• **Assignment**:
Return every line of the entries that includes the word "computer".

┌─ Data in this exercise

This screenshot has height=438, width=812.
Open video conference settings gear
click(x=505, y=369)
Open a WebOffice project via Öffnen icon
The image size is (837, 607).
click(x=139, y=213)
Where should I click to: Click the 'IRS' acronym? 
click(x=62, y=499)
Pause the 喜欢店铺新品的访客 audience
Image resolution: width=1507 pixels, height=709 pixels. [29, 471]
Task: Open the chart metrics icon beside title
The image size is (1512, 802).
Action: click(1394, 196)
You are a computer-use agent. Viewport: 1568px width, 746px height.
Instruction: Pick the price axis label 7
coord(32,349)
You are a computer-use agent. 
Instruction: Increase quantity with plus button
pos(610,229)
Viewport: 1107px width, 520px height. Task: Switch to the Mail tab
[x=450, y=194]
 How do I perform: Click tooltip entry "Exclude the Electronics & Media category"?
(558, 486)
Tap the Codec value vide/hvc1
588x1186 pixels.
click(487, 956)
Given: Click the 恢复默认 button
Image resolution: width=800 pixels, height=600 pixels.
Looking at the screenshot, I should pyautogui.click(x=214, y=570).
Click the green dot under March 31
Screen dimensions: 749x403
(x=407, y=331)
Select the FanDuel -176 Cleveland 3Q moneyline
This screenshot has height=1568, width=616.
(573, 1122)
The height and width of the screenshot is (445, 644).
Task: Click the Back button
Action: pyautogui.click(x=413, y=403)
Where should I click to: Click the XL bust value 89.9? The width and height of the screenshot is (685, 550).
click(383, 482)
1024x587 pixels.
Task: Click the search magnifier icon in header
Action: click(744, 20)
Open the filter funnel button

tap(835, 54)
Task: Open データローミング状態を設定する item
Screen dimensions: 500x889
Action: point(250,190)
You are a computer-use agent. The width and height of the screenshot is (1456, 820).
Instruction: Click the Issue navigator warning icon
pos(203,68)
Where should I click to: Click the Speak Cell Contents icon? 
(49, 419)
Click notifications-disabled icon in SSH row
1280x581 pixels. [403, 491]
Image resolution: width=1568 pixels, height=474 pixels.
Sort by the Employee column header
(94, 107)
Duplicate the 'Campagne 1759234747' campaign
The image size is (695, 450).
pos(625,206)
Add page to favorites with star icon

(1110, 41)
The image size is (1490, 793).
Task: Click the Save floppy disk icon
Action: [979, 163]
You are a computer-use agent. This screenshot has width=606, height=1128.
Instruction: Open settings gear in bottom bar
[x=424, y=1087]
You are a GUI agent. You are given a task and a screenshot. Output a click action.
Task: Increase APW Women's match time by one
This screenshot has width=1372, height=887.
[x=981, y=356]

└─

• **Exercise response**:
You are a computer-use agent. Viewport: 1568px width, 746px height.
You are a computer-use agent. 
You are a computer-use agent. The width and height of the screenshot is (1456, 820).
You are a computer-use agent. This screenshot has width=606, height=1128.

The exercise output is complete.